__Prompt__
Reproduce all of the material, keeping each line intact.

__Entries provided__
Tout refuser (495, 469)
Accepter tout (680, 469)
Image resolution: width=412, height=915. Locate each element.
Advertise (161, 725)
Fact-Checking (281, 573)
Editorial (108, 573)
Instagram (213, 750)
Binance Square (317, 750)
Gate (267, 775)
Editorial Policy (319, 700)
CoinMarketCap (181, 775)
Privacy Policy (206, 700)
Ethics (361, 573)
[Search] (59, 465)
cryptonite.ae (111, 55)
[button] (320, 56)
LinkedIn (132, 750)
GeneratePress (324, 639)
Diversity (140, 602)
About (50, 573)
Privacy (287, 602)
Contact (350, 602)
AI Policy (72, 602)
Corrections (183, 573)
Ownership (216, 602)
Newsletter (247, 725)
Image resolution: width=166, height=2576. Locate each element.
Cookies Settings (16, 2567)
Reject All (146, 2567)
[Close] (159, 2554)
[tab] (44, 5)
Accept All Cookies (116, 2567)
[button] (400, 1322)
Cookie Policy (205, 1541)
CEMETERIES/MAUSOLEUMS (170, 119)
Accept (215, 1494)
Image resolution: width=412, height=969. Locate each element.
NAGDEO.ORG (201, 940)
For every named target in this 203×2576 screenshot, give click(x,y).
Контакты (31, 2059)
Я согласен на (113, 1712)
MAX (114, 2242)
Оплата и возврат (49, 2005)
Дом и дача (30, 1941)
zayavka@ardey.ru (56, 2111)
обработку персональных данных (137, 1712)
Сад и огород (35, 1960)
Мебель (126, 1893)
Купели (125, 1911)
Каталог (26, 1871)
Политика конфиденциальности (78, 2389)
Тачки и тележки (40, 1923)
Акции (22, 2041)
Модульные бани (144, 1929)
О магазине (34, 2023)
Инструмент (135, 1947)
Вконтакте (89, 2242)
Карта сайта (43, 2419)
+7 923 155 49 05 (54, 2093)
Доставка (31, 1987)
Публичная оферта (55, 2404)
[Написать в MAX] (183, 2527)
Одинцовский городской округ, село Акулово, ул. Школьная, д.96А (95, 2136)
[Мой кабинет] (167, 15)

__Response__
Tout refuser (495, 469)
Accepter tout (680, 469)
Image resolution: width=412, height=915. Locate each element.
Advertise (161, 725)
Fact-Checking (281, 573)
Editorial (108, 573)
Instagram (213, 750)
Binance Square (317, 750)
Gate (267, 775)
Editorial Policy (319, 700)
CoinMarketCap (181, 775)
Privacy Policy (206, 700)
Ethics (361, 573)
[Search] (59, 465)
cryptonite.ae (111, 55)
[button] (320, 56)
LinkedIn (132, 750)
GeneratePress (324, 639)
Diversity (140, 602)
About (50, 573)
Privacy (287, 602)
Contact (350, 602)
AI Policy (72, 602)
Corrections (183, 573)
Ownership (216, 602)
Newsletter (247, 725)
Image resolution: width=166, height=2576. Locate each element.
Cookies Settings (16, 2567)
Reject All (146, 2567)
[Close] (159, 2554)
[tab] (44, 5)
Accept All Cookies (116, 2567)
[button] (400, 1322)
Cookie Policy (205, 1541)
CEMETERIES/MAUSOLEUMS (170, 119)
Accept (215, 1494)
Image resolution: width=412, height=969. Locate each element.
NAGDEO.ORG (201, 940)
For every named target in this 203×2576 screenshot, give click(x,y).
Контакты (31, 2059)
Я согласен на (113, 1712)
MAX (114, 2242)
Оплата и возврат (49, 2005)
Дом и дача (30, 1941)
zayavka@ardey.ru (56, 2111)
обработку персональных данных (137, 1712)
Сад и огород (35, 1960)
Мебель (126, 1893)
Купели (125, 1911)
Каталог (26, 1871)
Политика конфиденциальности (78, 2389)
Тачки и тележки (40, 1923)
Акции (22, 2041)
Модульные бани (144, 1929)
О магазине (34, 2023)
Инструмент (135, 1947)
Вконтакте (89, 2242)
Карта сайта (43, 2419)
+7 923 155 49 05 (54, 2093)
Доставка (31, 1987)
Публичная оферта (55, 2404)
[Написать в MAX] (183, 2527)
Одинцовский городской округ, село Акулово, ул. Школьная, д.96А (95, 2136)
[Мой кабинет] (167, 15)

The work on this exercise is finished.